Ma è veramente così?
Per dare una risposta sarebbe utile capire – ma dal provvedimento del Garante non emerge – chi sia a determinare le finalità del trattamento eseguito tramite la piattaforma che, evidentemente, ha natura meramente strumentale rispetto all’obiettivo ultimo: determinare la volontà politica di un partito.
Se questo è corretto, si può affermare che mentre la gestione tecnica è – così pare – di pertinenza dell’associazione (il che sarebbe compatibile con un contratto ex art. 28 GDPR), le scelte sostanziali sui trattamenti devono necessariamente essere del partito. Se così non fosse, il “vero” M5S sarebbe Rousseau.
Secondo questa linea di pensiero, dunque, il M5S sarebbe quantomeno contitolare del trattamento anche nel regime pre-GDPR e come tale tenuto a obblighi e responsabilità.
La conseguenza immediata di questa impostazione è che si configurerebbe una responsabilità autonoma del partito politico in quanto tale e non solo dei singoli eventuali responsabili materiali del mancato rispetto della normativa. E dunque si (ri)proporrebbe il tema della responsabilità dei partiti che emerse con prepotenza ai tempi di Mani Pulite, quando la difesa standard (più politica che giuridica) era “non ho gestito finanziamenti illeciti per me, ma per il partito”.

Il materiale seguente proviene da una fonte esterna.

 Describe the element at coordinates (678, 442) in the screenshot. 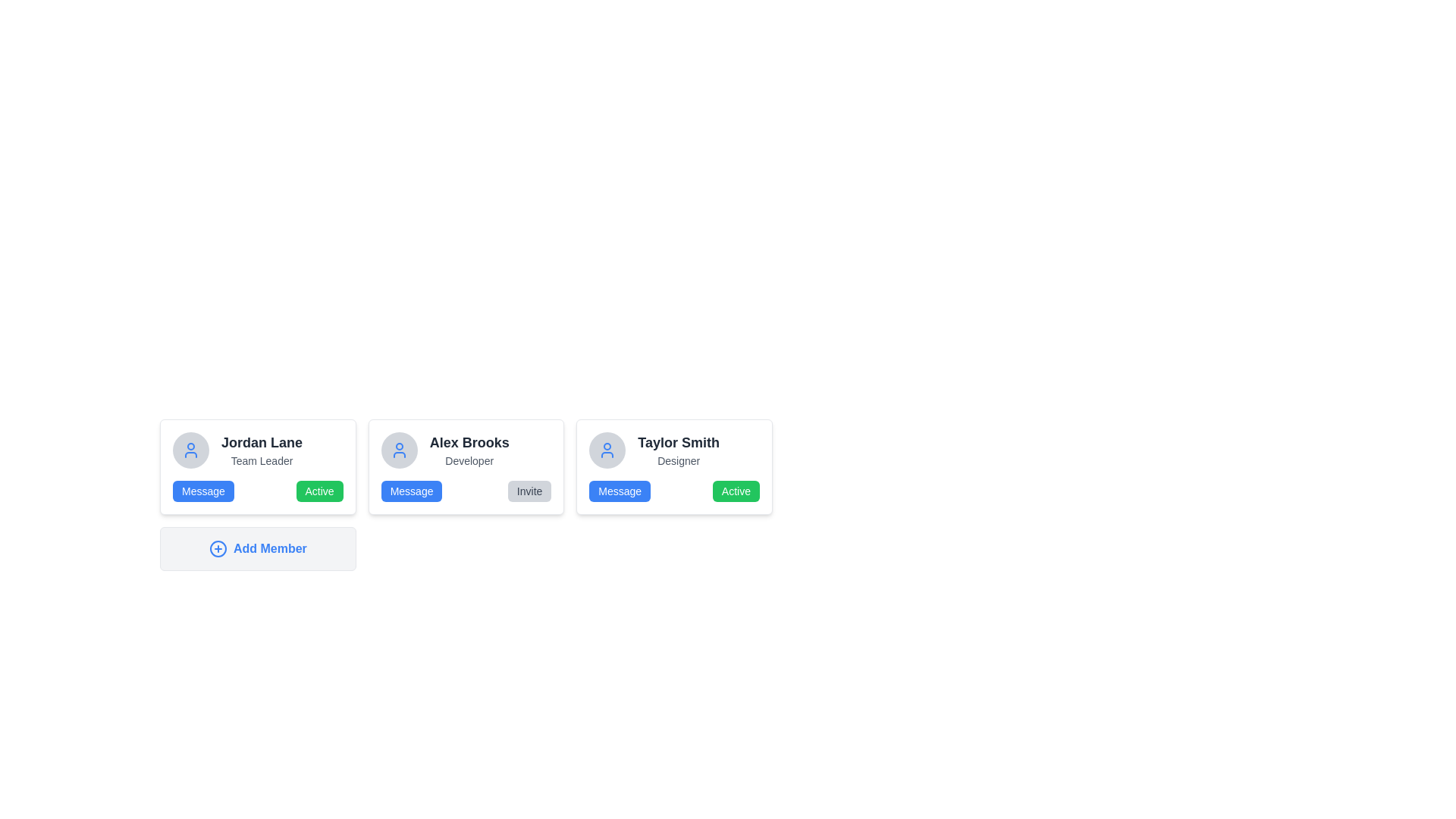

I see `the Text label displaying 'Taylor Smith', which indicates the identity of the associated user, located in the rightmost user card above the 'Designer' role text` at that location.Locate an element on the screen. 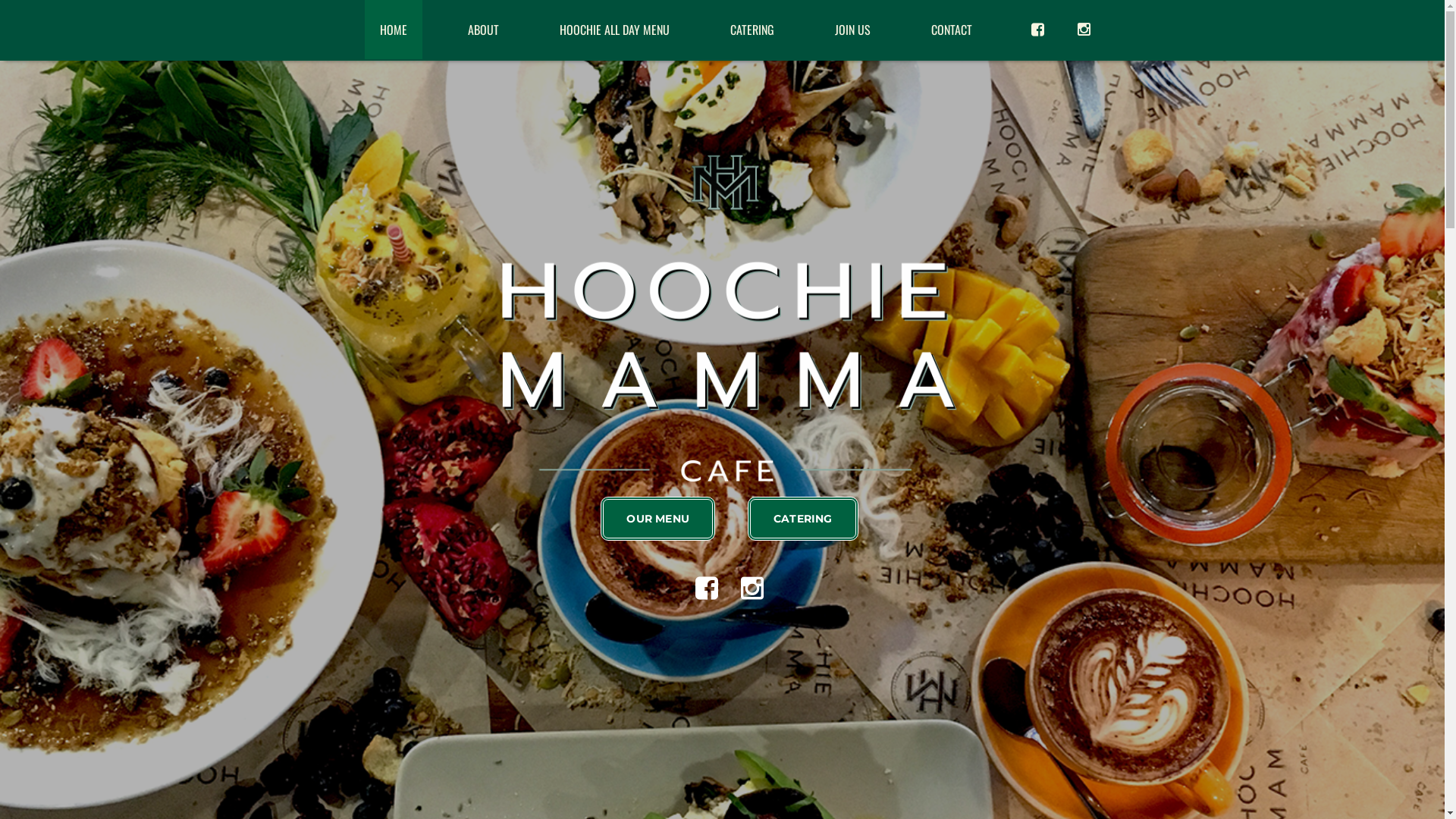 This screenshot has width=1456, height=819. 'JOIN US' is located at coordinates (852, 29).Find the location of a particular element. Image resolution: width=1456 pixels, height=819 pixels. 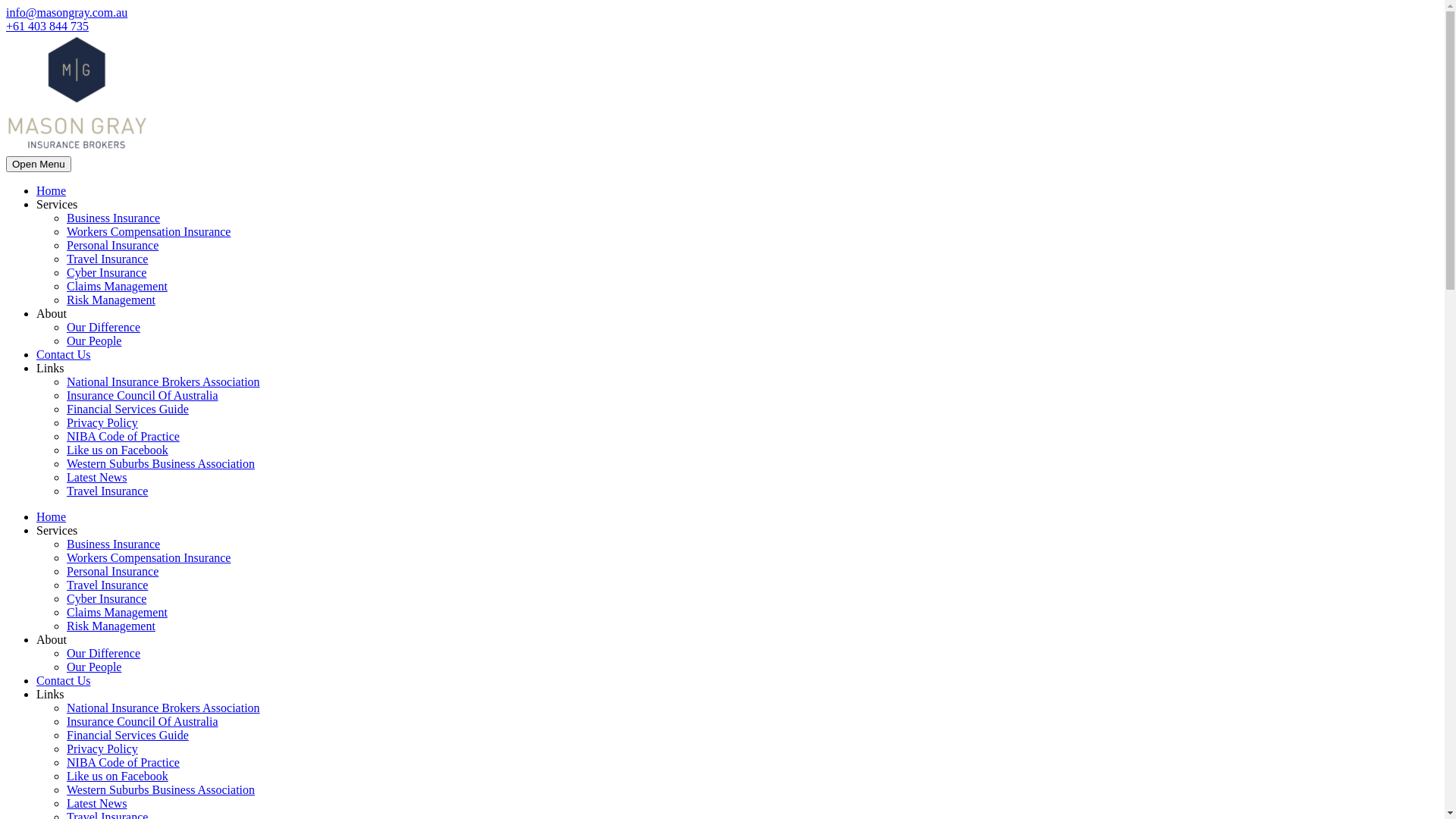

'Open Menu' is located at coordinates (39, 164).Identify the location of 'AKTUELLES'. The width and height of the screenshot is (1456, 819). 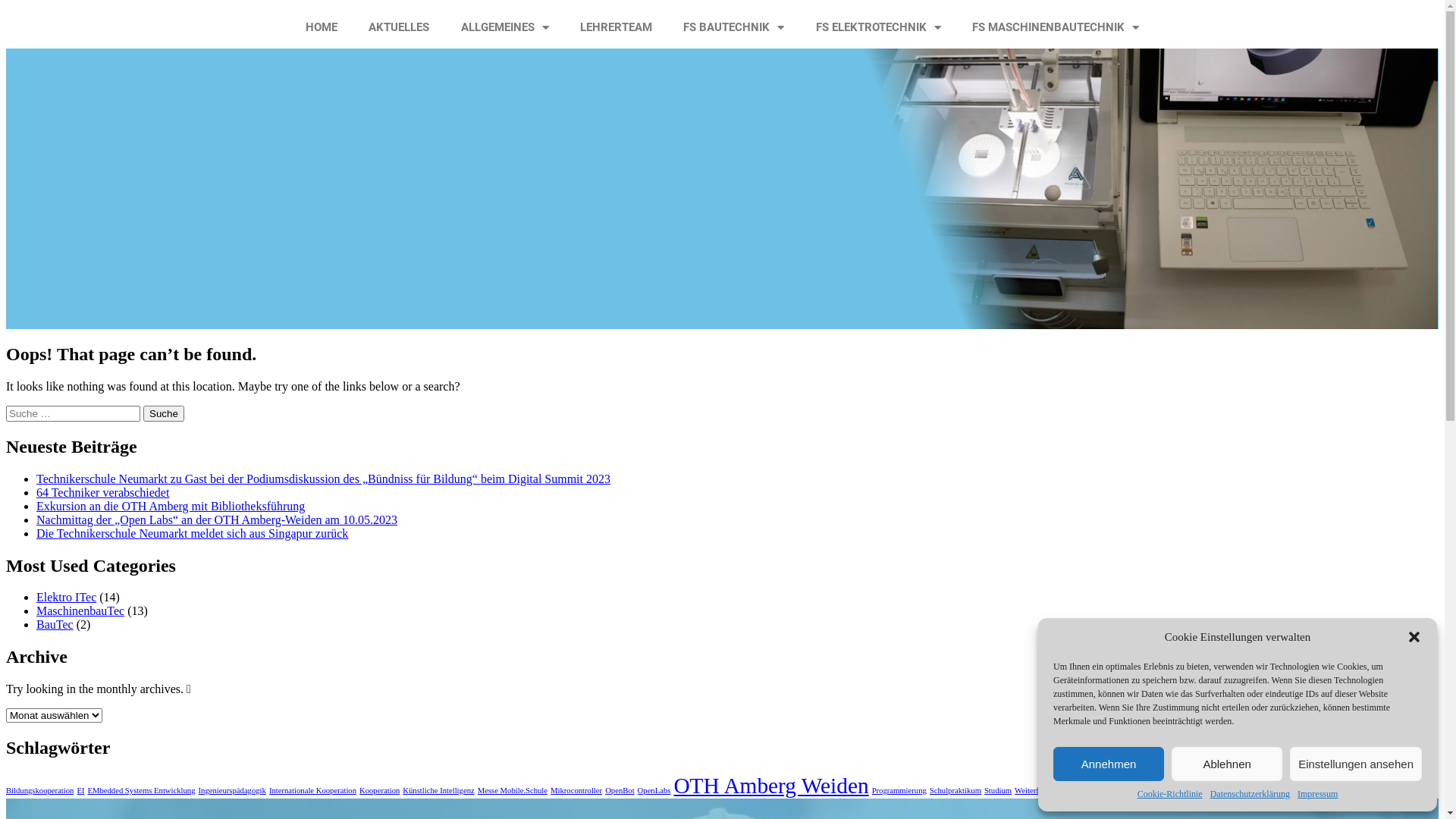
(399, 27). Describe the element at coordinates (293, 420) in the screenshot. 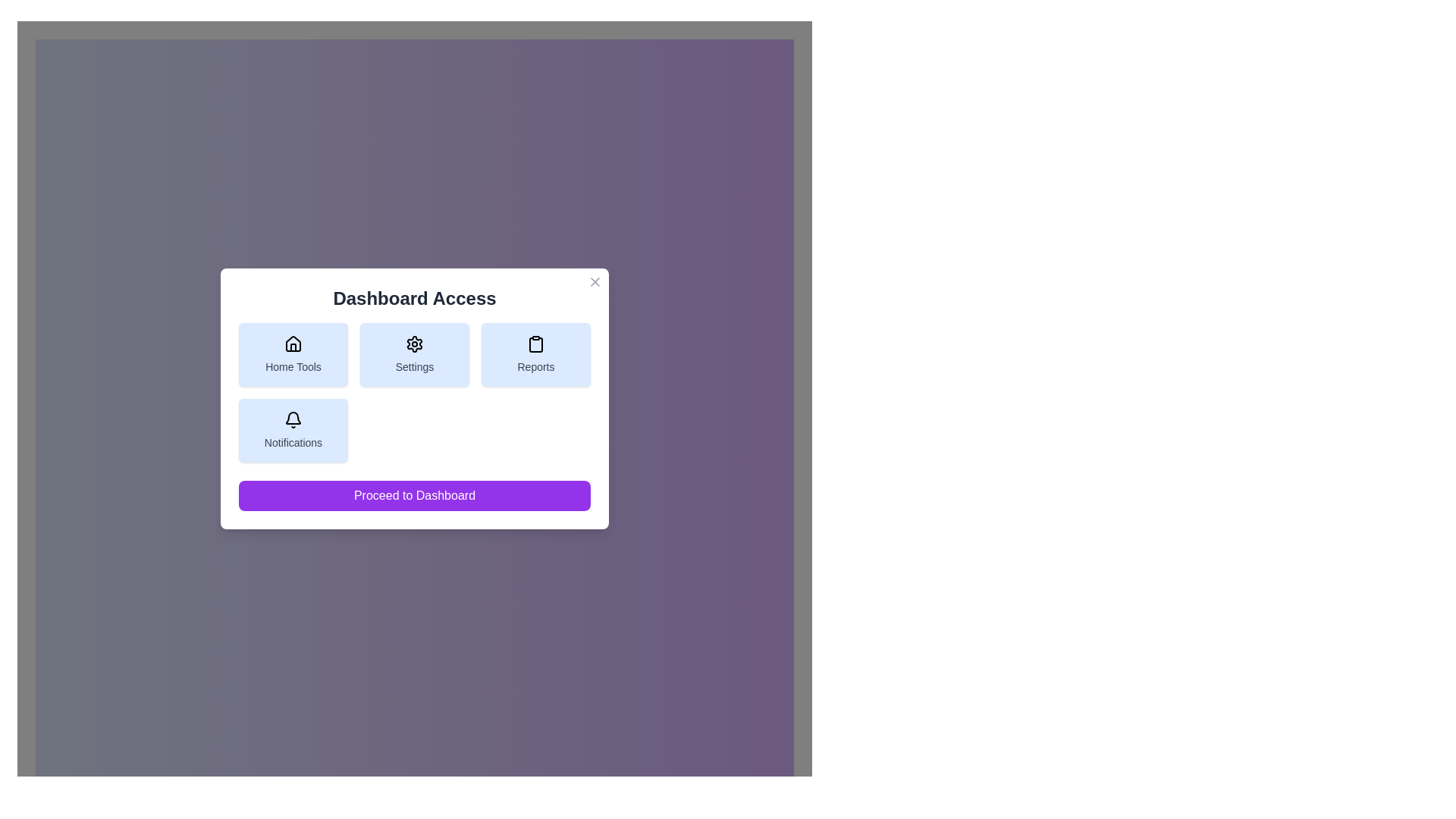

I see `the bell-shaped notification icon located in the 'Notifications' section at the bottom left of the dashboard interface` at that location.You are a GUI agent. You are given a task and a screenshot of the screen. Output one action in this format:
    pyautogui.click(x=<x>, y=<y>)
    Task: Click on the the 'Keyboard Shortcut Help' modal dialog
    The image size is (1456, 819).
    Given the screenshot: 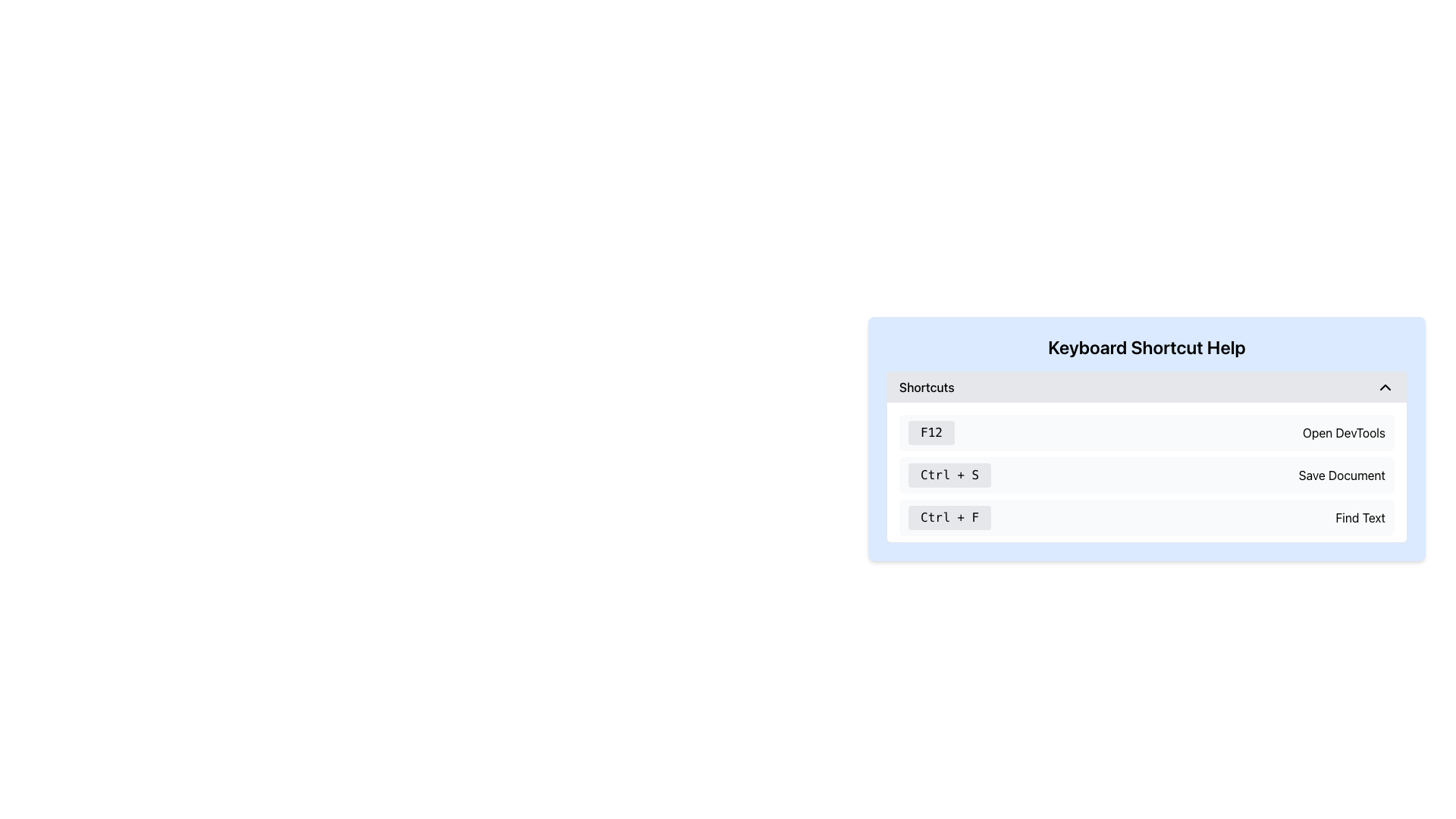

Il punto diventa, allora, chiedersi se la violazione della normativa sul trattamento dei dati personali consenta di sanzionare direttamente un partito politico con tutto quello che ne deriva in termini di pericolo per il libero esercizio dell’attività politica stessa. E, questo, anche se l’Associazione Movimento5Stelle si dichiara un “non partito” titolare del trattamento dei propri associati.
Con questo, ovviamente, non intendo sostenere l’impunità per qualsiasi corpo intermedio in nome della tutela della libertà di partecipazione alla vita istituzionale. Ma solo che il caso Rousseau fornisce uno spunto importante per capire se, specie di fronte alle nuove forme di partecipazione diretta alla vita dello Stato, sia ancora sostenibile un modello di partito politico pensato e concepito oltre cento anni fa.
In breve: il potere implica responsabilità. Invocare il primo senza accettare la seconda si chiama arbitrio.